━━━ RECORDS ━━━
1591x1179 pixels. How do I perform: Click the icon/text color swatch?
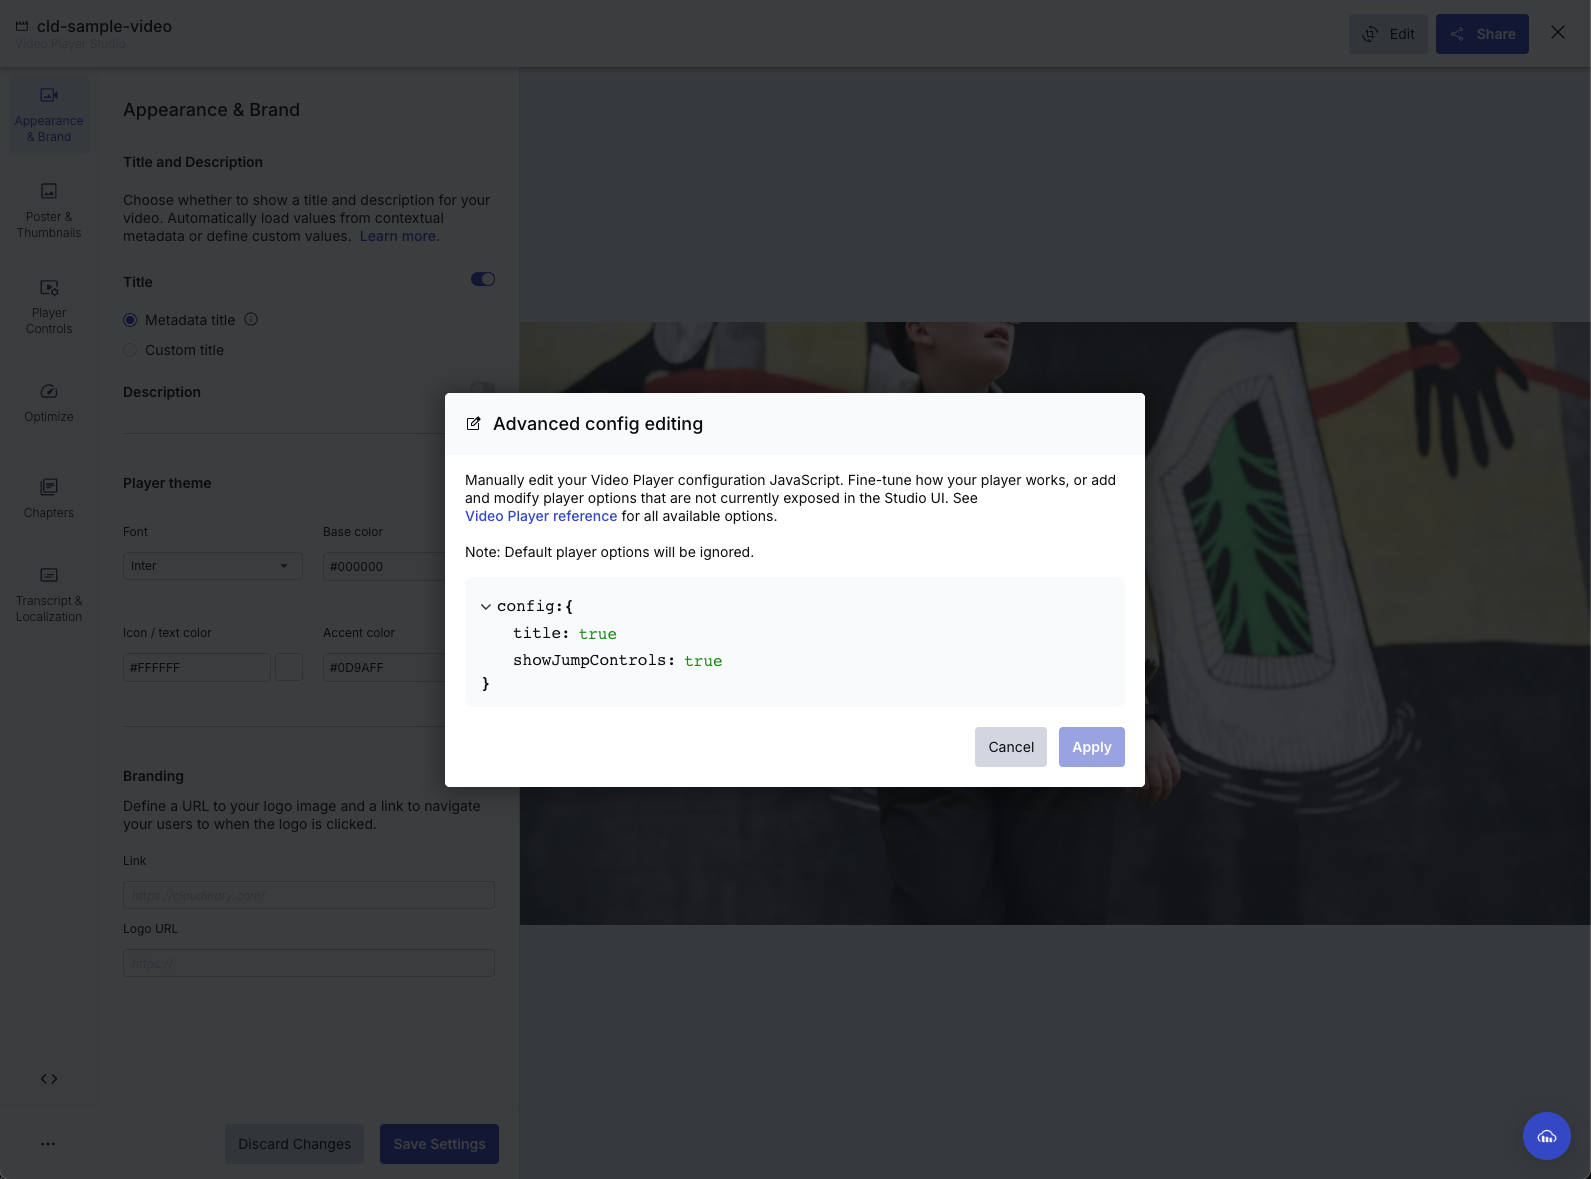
━━━
━━━ RECORDS ━━━
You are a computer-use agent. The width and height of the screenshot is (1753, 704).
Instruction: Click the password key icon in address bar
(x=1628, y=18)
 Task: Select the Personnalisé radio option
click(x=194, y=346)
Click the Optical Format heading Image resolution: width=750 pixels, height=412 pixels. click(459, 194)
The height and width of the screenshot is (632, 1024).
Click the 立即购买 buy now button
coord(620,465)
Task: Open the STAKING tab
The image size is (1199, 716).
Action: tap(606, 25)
━━━
Scan the material and collect every line that contains "height".

You are a computer-use agent. The width and height of the screenshot is (1753, 704).
Click the Optical Format heading Image resolution: width=750 pixels, height=412 pixels. click(459, 194)
The height and width of the screenshot is (632, 1024).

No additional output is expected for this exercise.